Start of Input data

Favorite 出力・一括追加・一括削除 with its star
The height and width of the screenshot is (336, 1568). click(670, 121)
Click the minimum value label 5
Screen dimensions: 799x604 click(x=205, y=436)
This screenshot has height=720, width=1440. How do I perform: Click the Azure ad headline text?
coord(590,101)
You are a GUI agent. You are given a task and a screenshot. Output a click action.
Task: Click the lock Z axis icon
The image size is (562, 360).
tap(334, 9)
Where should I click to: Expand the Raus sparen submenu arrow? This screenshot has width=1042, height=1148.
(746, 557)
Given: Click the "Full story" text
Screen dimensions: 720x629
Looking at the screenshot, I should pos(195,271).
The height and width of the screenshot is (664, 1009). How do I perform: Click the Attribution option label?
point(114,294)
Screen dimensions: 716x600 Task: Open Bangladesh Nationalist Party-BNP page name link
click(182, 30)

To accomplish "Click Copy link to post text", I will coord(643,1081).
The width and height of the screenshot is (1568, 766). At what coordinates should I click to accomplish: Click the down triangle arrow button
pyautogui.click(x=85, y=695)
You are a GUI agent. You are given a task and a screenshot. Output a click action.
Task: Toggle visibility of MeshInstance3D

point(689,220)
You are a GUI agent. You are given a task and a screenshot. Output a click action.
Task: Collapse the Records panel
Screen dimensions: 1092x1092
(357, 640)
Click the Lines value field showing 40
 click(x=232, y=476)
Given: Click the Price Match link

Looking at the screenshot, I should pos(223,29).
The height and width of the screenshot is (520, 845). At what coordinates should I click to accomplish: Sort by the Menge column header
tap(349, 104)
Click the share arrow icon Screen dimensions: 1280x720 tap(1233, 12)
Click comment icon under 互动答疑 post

End of Input data

» Task details
Output the listing above exactly as it appears.

» Answer section
Favorite 出力・一括追加・一括削除 with its star
The height and width of the screenshot is (336, 1568). click(670, 121)
Click the minimum value label 5
Screen dimensions: 799x604 click(x=205, y=436)
This screenshot has height=720, width=1440. How do I perform: Click the Azure ad headline text?
coord(590,101)
You are a GUI agent. You are given a task and a screenshot. Output a click action.
Task: Click the lock Z axis icon
The image size is (562, 360).
tap(334, 9)
Where should I click to: Expand the Raus sparen submenu arrow? This screenshot has width=1042, height=1148.
(746, 557)
Given: Click the "Full story" text
Screen dimensions: 720x629
Looking at the screenshot, I should pos(195,271).
The height and width of the screenshot is (664, 1009). How do I perform: Click the Attribution option label?
point(114,294)
Screen dimensions: 716x600 Task: Open Bangladesh Nationalist Party-BNP page name link
click(182, 30)

To accomplish "Click Copy link to post text", I will coord(643,1081).
The width and height of the screenshot is (1568, 766). At what coordinates should I click to accomplish: Click the down triangle arrow button
pyautogui.click(x=85, y=695)
You are a GUI agent. You are given a task and a screenshot. Output a click action.
Task: Toggle visibility of MeshInstance3D

point(689,220)
You are a GUI agent. You are given a task and a screenshot. Output a click action.
Task: Collapse the Records panel
Screen dimensions: 1092x1092
(357, 640)
Click the Lines value field showing 40
 click(x=232, y=476)
Given: Click the Price Match link

Looking at the screenshot, I should pos(223,29).
The height and width of the screenshot is (520, 845). At what coordinates should I click to accomplish: Sort by the Menge column header
tap(349, 104)
Click the share arrow icon Screen dimensions: 1280x720 tap(1233, 12)
Click comment icon under 互动答疑 post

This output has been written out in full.